Once you’ve removed the lid from the condensing unit housing, you can then clean the coils from the inside of the housing. While this may seem a simple task, it’s important to observe caution. Do not, for any reason, remove the fan nor attempt to disconnect the wiring. If you do, you run the risk of remounting it at an angle, an error that can damage the fins, the condenser housing, and the fan motor.
How Clean the Fan on an HVAC Condensing Unit.
By replacing the filters; inspecting and cleaning the furnace, and maintaining the air conditioning unit, you can keep your HVAC system running efficiently. And, you can prevent system failures. Feel free to reply to any of our posts with your experiences or questions. Experienced users may even offer their answers.
There are, however, a number of HVAC problems and symptoms you should leave to professionals. No amount of reading online manuals or trying to DIY can substitute professional help in these areas.
There are two circumstances in which you should not try to maintain your HVAC system. If you believe you might be putting yourself in danger, call an HVAC professional. Do not hesitate to dial in the reply option on our page if you encounter a situation beyond your understanding.

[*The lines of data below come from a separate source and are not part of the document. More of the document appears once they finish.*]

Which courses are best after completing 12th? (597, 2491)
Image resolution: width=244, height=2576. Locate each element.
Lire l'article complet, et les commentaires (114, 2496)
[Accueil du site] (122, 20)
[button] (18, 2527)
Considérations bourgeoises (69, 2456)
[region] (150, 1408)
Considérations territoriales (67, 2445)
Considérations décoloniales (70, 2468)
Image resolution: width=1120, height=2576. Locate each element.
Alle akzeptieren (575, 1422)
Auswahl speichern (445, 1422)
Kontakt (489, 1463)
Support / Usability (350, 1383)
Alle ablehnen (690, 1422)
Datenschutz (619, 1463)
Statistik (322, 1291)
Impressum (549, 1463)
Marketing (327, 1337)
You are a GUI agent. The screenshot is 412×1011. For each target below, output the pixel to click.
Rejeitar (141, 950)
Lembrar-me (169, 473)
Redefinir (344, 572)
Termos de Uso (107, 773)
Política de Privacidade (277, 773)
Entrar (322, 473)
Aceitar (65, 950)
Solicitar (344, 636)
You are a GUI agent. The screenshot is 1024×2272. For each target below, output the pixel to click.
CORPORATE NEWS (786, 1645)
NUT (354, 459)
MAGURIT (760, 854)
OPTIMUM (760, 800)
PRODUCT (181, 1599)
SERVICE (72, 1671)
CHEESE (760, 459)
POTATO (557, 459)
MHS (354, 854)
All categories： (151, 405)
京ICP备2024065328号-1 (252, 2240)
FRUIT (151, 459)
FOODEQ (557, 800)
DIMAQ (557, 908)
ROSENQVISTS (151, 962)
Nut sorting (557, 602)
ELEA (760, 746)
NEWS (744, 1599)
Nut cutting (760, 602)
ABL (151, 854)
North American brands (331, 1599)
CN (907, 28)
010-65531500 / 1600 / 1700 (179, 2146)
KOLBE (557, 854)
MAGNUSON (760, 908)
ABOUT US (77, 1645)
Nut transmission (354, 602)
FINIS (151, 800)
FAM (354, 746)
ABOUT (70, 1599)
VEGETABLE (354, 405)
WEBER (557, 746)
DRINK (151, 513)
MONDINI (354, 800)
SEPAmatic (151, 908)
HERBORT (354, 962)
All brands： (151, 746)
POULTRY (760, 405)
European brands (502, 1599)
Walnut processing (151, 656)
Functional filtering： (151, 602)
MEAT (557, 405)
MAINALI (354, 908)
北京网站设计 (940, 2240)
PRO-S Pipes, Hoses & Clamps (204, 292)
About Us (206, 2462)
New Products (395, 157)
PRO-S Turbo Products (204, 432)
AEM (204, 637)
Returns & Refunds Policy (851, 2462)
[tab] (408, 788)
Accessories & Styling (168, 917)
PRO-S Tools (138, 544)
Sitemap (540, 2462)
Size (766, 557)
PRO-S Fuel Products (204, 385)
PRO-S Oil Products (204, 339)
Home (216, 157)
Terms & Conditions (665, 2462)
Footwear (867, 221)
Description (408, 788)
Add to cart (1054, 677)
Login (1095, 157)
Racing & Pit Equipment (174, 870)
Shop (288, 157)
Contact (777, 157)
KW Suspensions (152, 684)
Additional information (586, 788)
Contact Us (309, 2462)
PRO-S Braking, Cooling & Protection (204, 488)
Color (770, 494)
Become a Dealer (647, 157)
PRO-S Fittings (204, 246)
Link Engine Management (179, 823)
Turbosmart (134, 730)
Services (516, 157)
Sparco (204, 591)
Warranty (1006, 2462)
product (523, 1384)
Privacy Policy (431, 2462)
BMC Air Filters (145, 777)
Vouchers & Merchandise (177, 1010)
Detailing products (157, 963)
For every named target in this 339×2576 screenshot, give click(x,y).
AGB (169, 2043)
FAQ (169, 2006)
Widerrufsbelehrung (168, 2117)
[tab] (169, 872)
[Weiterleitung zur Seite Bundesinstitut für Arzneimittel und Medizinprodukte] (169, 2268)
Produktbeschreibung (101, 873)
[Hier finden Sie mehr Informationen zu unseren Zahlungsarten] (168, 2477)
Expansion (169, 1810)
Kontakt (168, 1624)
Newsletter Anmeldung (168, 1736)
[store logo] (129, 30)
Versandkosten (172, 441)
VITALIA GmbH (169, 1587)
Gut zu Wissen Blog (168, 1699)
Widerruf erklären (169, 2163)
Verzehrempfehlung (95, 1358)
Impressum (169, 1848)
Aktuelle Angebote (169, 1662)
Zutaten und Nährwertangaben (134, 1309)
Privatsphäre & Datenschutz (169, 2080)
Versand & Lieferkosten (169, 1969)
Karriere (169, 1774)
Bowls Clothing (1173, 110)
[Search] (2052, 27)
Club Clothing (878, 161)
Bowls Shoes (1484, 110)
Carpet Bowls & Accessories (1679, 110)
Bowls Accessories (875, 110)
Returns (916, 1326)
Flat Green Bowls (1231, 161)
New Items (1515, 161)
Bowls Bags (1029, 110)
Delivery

Those are the Basics of a Residential HVAC Maintenance Checklist
An instance in which you should not do the maintenance yourself is upon the discovery of a gas leak in or around the furnace unit. Call your HVAC professional immediately. If the leak is severe, please call your local gas company or dial 911. Make sure you open a window if the leak is inside the house. Keeping the possible dangers in mind that the leak can cause an explosion is crucial.
Another situation you want no part of is exposed to electric cables in a condensing unit. If you find exposed cables, again, call your HVAC professional. Your safety is of utmost importance.
If You Run Into One of These Problems, Call an HVAC Professional
Less serious HVAC system issues that you still probably do not want to deal with include:
The residential HVAC maintenance checklist above will help you keep your system in order. It is important to remember, however, HVAC professionals perform all of the maintenance listed above — and more — professionally. Don’t hesitate to call for help! Reading posts and gathering information from reputable sites can be informative, but never neglect professional advice.
Another situation you want no part of is exposed to electric cables in a condensing unit. If you find exposed cables, again, call your HVAC professional.
Less serious HVAC system issues that you still probably do not want to deal with include:
- Motor blower voltage and amp adjustments.
- Thermostat calibrations.
- Motor and bearing lubrication.
- Flue pipe corrosion and leaks.
- Fan motor maintenance.
- Cleaning duct systems.
The residential HVAC maintenance checklist above will help you keep your system in order. It is important to remember, however, HVAC professionals perform all of the maintenance listed above — and more — professionally. Don’t hesitate to call for help!